En este contexto, surge la figura egregia de Serafín Olarte, oriundo de Cuyuxquihui, poblado a la vera del río Tecolutla, punto estratégico entre los cantones de Papantla, Teziutlan y Misantla; lugar donde los totonacas, entre los siglos IX y XI, en su era de esplendor, construyeron y mantuvieron un puesto de observación con características militares, desde donde dominaron la extensa cuenca del río.
Se ignora en que época este caudillo se suma a las fuerzas insurgentes, pero en 1813, toma a Tecolutla como punto de embarque y desembarque de mercancías comestibles, armas, cañones, equipo y hasta banderas y libros.
Desde ese año los insurgentes de Cuyuxquihui fueron repetidamente atacados por las fuerzas realistas acantonadas en Papantla. El Capitan Vidal, los Coroneles Llorente, Arteaga, Barradas y Rincón, por separado, cuantas veces intentaron fueron vencidos en las entrañas de las montañas donde se refugiaban los totonacas, que bien las conocían.

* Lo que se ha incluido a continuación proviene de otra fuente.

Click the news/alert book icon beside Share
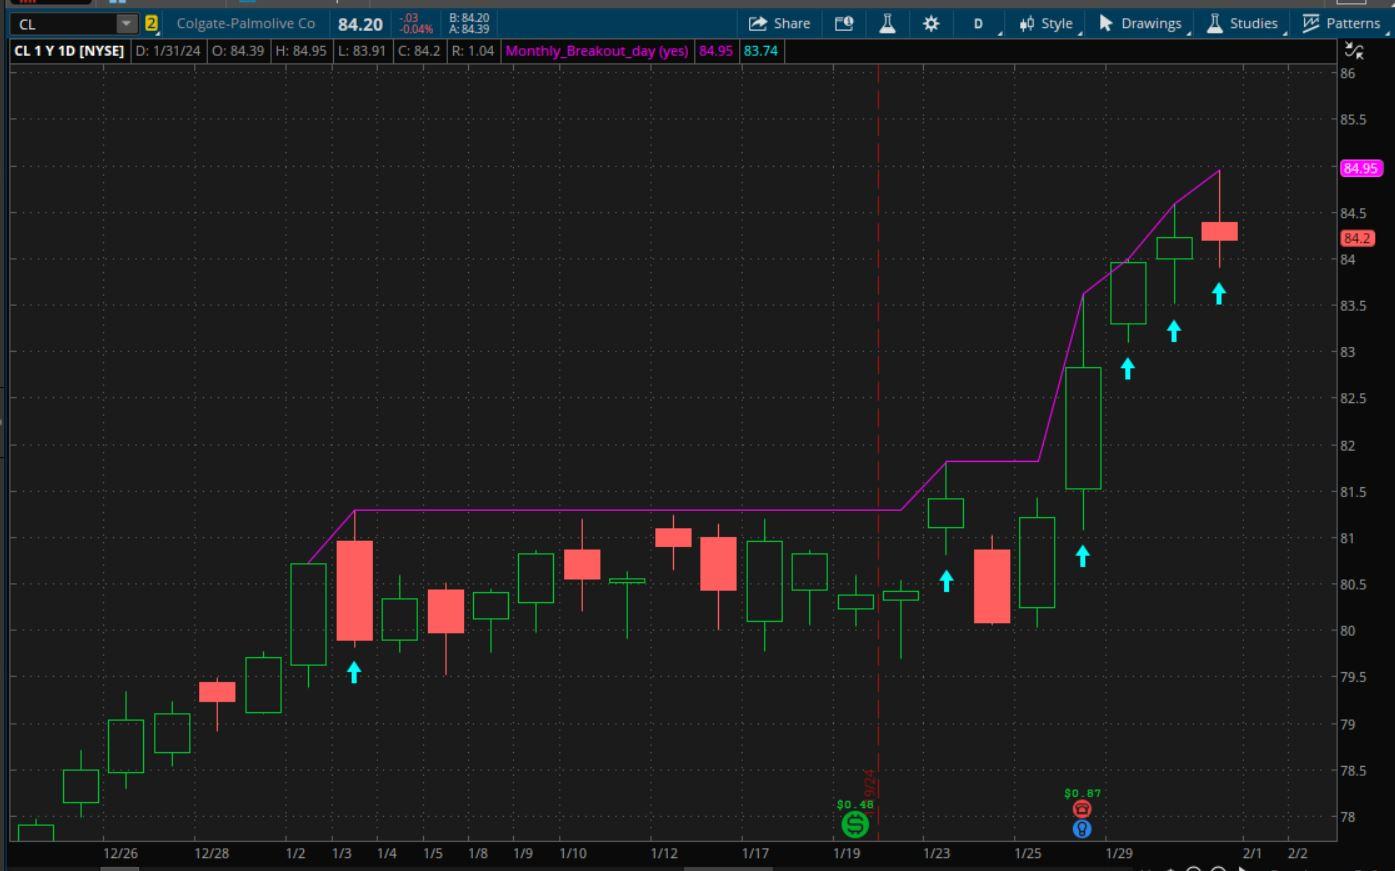Image resolution: width=1395 pixels, height=871 pixels. (x=844, y=23)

En junio de 1814 Serafín Olarte se entrevista en Zacatlan, Pue., con Ignacio López Rayón, para armar a su tropa. Bajo el mando del Intendente Joaquín Aguilar, participa en la batalla de Tlaxcalantongo, Pue., el 3 de enero de 1816, en defensa de esa plaza que ya estaba en poder de los insurgentes, desafortunadamente la perdieron.
El 25 de noviembre de 1819, al frente de su gente, indígenas como él, atacó Papantla con el propósito de apoderarse de la Alcaldía Mayor, obtener recursos y armas para continuar su lucha, sin conseguirlo. Diezmada su tropa, se refugió en los montes cercanos desde donde solía atacar furtivamente a las fuerzas realistas que salían a los puertos de Tuxpan, Tecolutla o al Altiplano.
Entre los últimos días del mes de noviembre y los primeros de diciembre de 1920, fue emboscado por los soldados de Luvián, aprehendido, fusilado y decapitado. Murió como insurgente, sin traicionar los ideales libertarios de su raza, desdeñando los ofrecimientos de indultos y prebendas del Gobierno Virreinal.
La muerte no le permitió ser testigo de la firma de los Tratados de Córdoba en los que se reconoció la Independencia de México en 1821, por la que tanto luchó al frente de la insurgencia totonaca; sin embargo, el pueblo, desde el 20 de diciembre de 1938 para honra y ejemplo de sus juventudes, porta orgullosamente el nombre de Papantla de Olarte.